● Page excerpt:
====

HealthDay News — According to a study published on August 31, 2016 in Nature Communications, scientists have discovered 14 genes that may help doctors determine whether or not a cancer treatment could help a patient.

The researchers first determined 14 genes that consistently over-express in a large number of cancers. The study team then created a scoring system (Centromere and kinetochore gene Expression Score [CES]) based on the degree of over-expression. A higher score meant more over-expression in those genes.

For several types of major cancers, the higher the score, the worse the prognosis for patients. But “another finding — one that is counter intuitive — is that high expression of these genes is also related to more effective chemotherapy and radiation therapy,” said principal investigator Gary Karpen, PhD, a senior scientist at the US Department of Energy’s Lawrence Berkeley National Laboratory in California. The scores could then lead to predicting patient response to specific cancer treatments, according to the study team.

“Our results demonstrate the prognostic and predictive power of the CES, suggest a role for centromere misregulation in cancer progression, and support the idea that tumors with extremely high chromosomal instability are less tolerant to specific genotoxic therapies,” the authors conclude.

Reference

Zhang W, Mao JH, Zhu W, et al. Centromere and kinetochore gene misexpression predicts cancer patient survival and response to radiotherapy and chemotherapy. Nat Commun. 2016;7:12619.

====

● Problem set:
(1) Can you rewrite the paragraph of the cancer gene article that begins "The researchers first determined" as a short list that keeps its main facts?
(2) Retype the cancer gene article from "The researchers first" to "the study team.", word for word.
None of the lines that come next are needed for working with the cancer gene article.

● Recorded information:
====

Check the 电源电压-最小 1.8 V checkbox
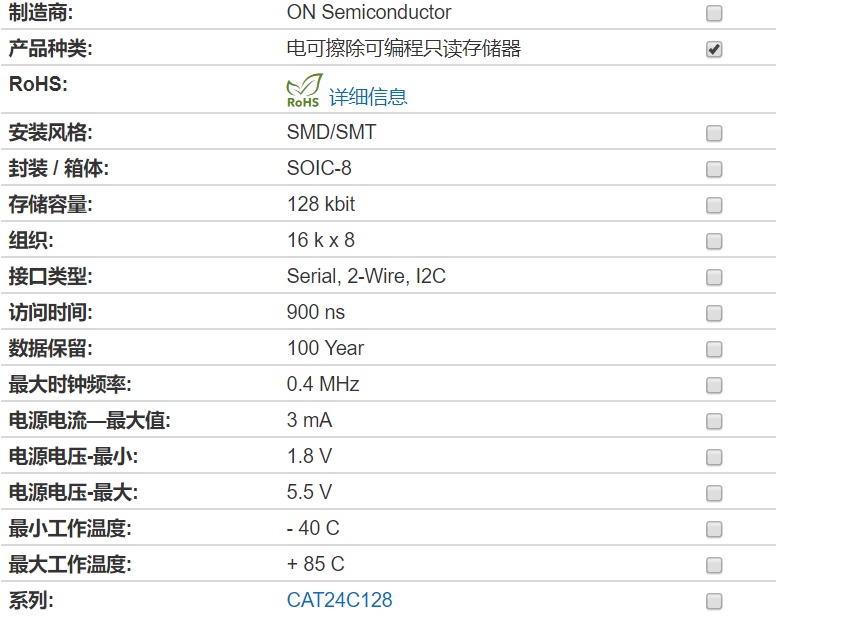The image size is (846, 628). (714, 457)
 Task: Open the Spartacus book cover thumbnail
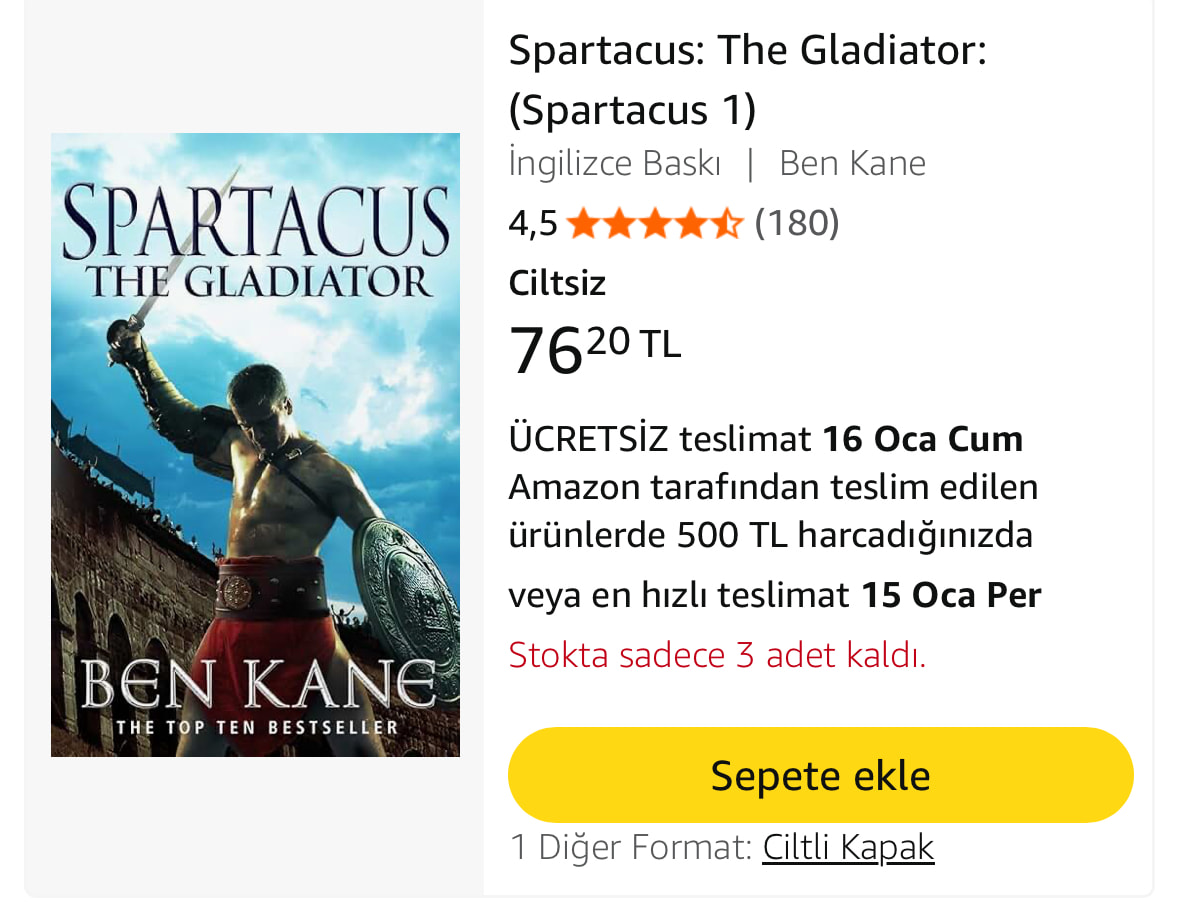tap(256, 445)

====

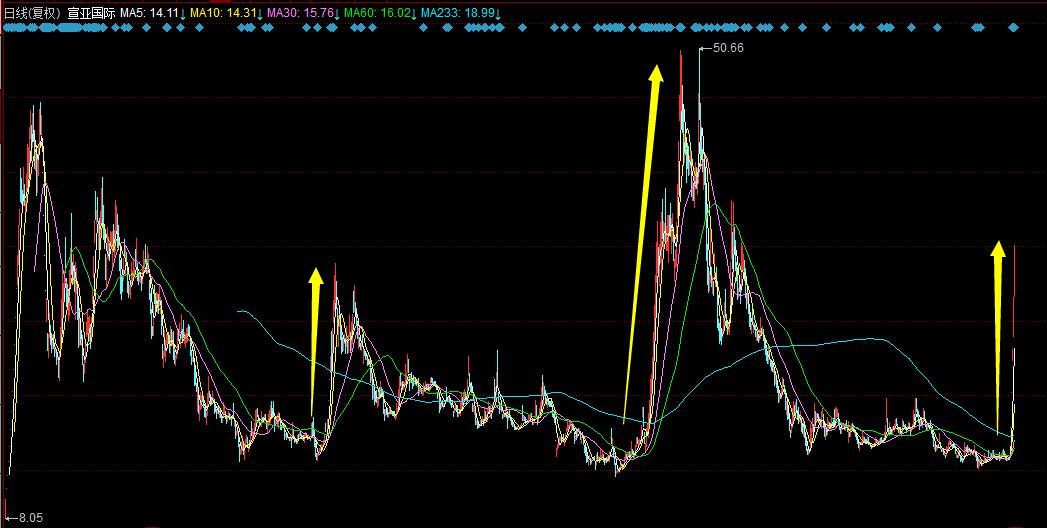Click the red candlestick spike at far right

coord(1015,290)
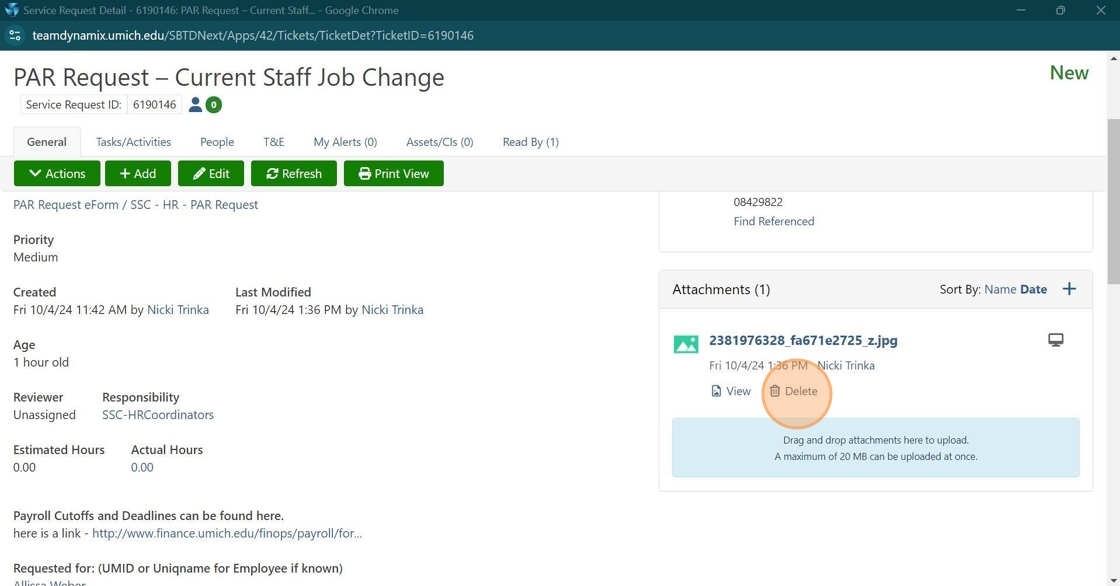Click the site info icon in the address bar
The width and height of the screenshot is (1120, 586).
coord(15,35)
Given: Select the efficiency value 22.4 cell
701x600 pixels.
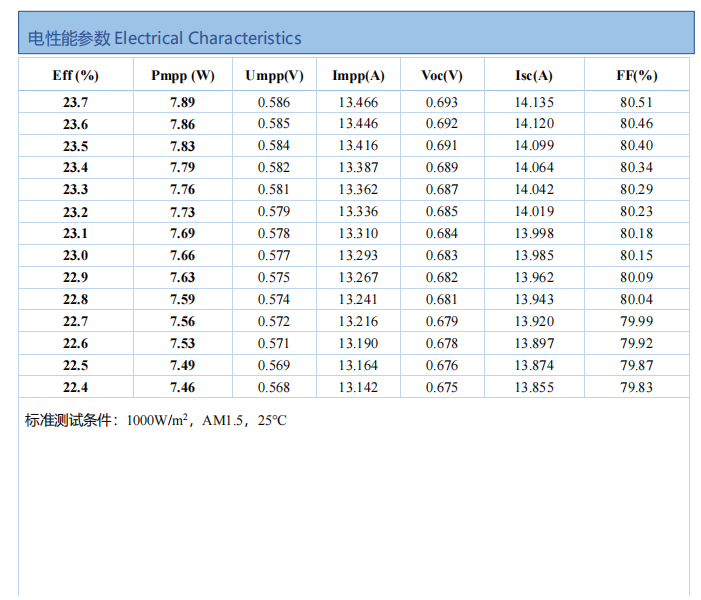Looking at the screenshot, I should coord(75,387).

====

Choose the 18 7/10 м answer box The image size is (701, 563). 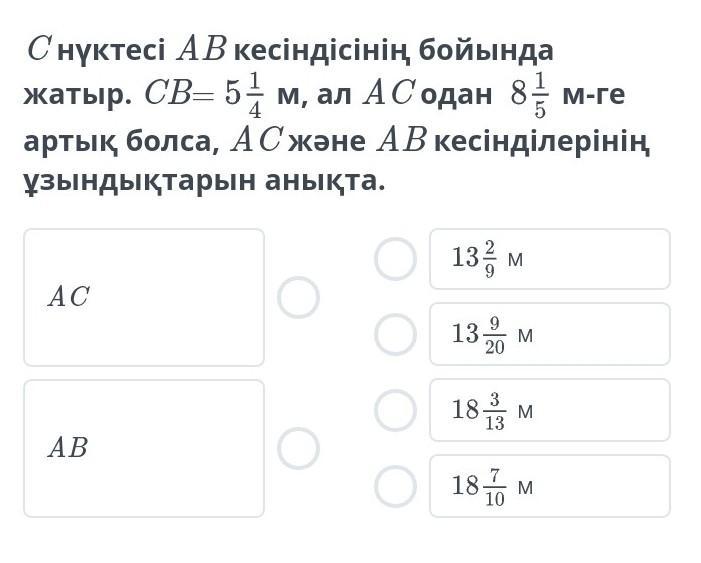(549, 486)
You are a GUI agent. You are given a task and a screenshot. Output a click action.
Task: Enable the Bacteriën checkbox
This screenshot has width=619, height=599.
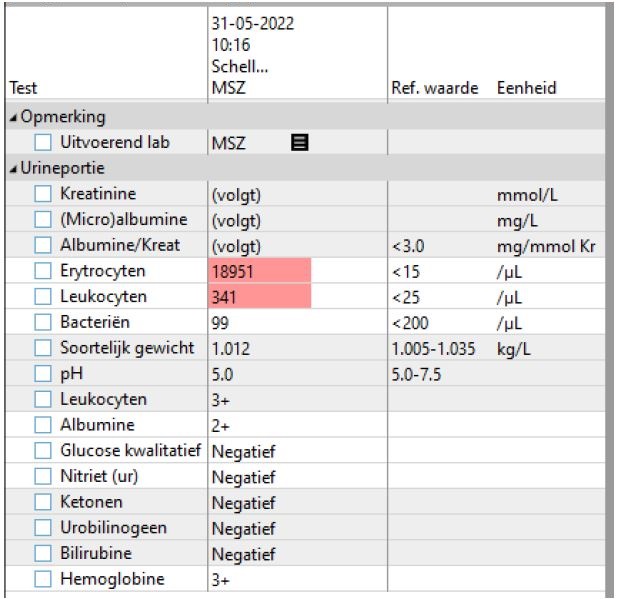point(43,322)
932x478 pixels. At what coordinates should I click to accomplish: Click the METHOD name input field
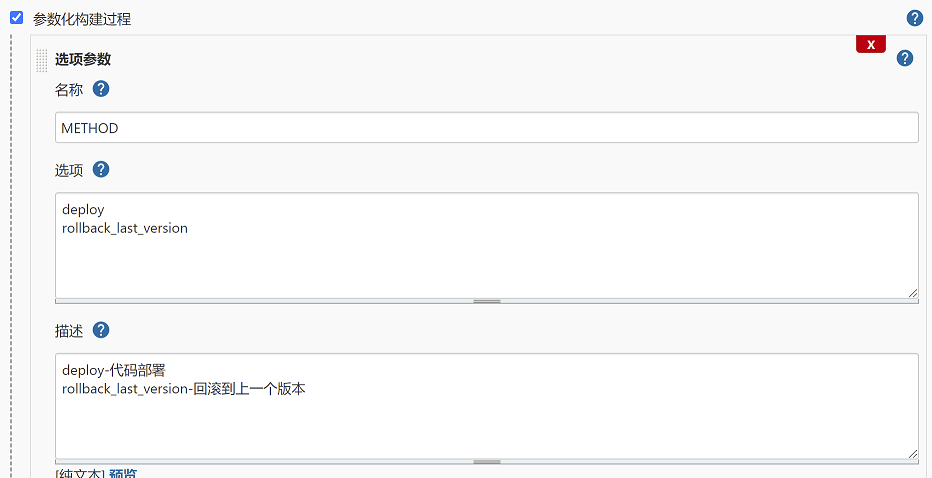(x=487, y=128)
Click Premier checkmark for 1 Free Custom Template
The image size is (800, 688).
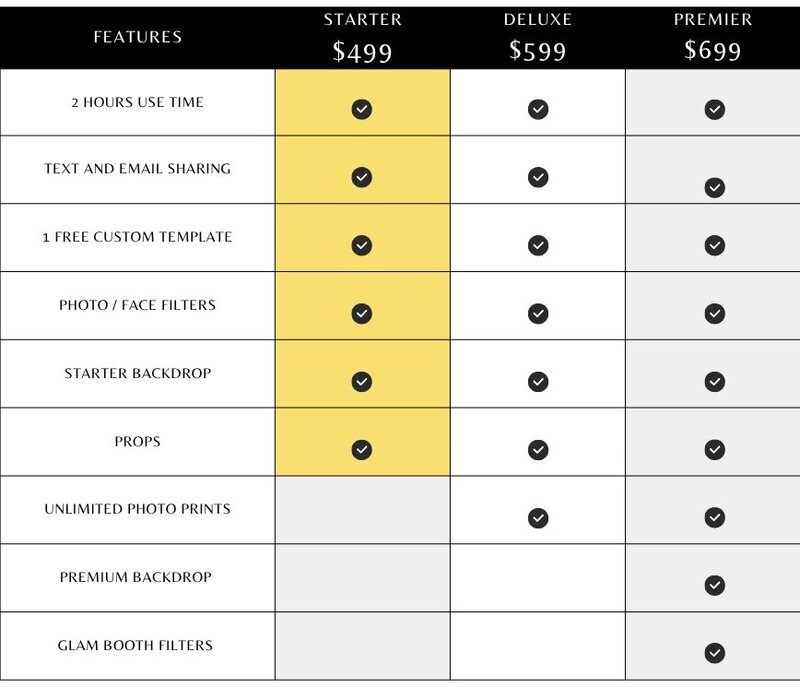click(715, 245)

====

● Response list:
(1)
- The researchers identified 14 genes that consistently over-express in many cancers.
- They built a scoring system, the Centromere and kinetochore gene Expression Score (CES), based on how much these genes over-express.
- A higher score meant more over-expression.

(2)
The researchers first determined 14 genes that consistently over-express in a large number of cancers. The study team then created a scoring system (Centromere and kinetochore gene Expression Score [CES]) based on the degree of over-expression. A higher score meant more over-expression in those genes.

For several types of major cancers, the higher the score, the worse the prognosis for patients. But “another finding — one that is counter intuitive — is that high expression of these genes is also related to more effective chemotherapy and radiation therapy,” said principal investigator Gary Karpen, PhD, a senior scientist at the US Department of Energy’s Lawrence Berkeley National Laboratory in California. The scores could then lead to predicting patient response to specific cancer treatments, according to the study team.